● **DATA IN THIS EXERCISE**:
::::

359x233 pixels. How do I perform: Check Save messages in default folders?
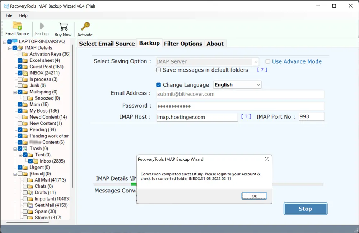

::::

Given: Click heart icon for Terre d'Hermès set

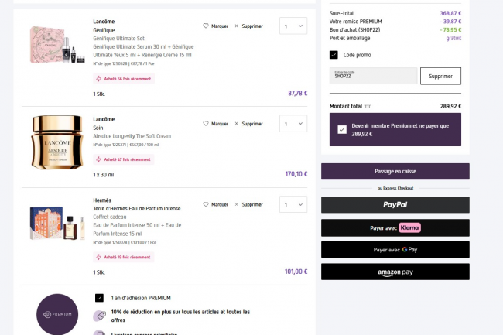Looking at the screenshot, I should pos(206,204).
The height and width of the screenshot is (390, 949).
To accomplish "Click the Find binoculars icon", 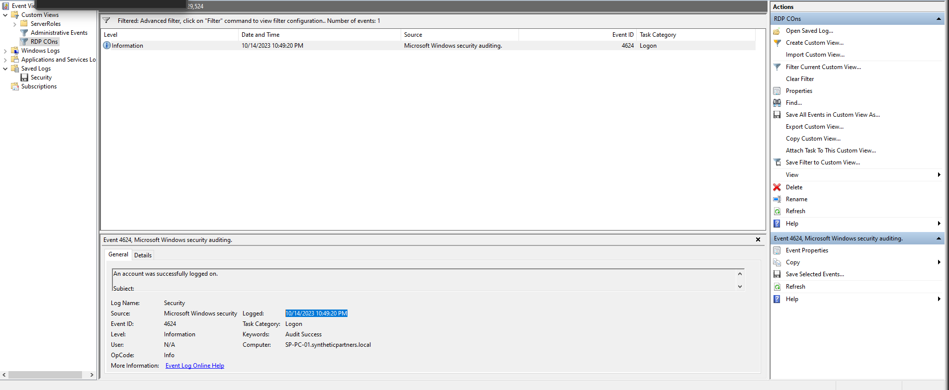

::::

● **TO DO**:
Using the listing above, repeat word for word each line from the one with "Given: Click heart" down to the one with "the Find binoculars", both included. Omit all pictures.

● **OUTPUT FOR THIS TASK**:
Given: Click heart icon for Terre d'Hermès set

Looking at the screenshot, I should pos(206,204).
The height and width of the screenshot is (390, 949).
To accomplish "Click the Find binoculars icon", 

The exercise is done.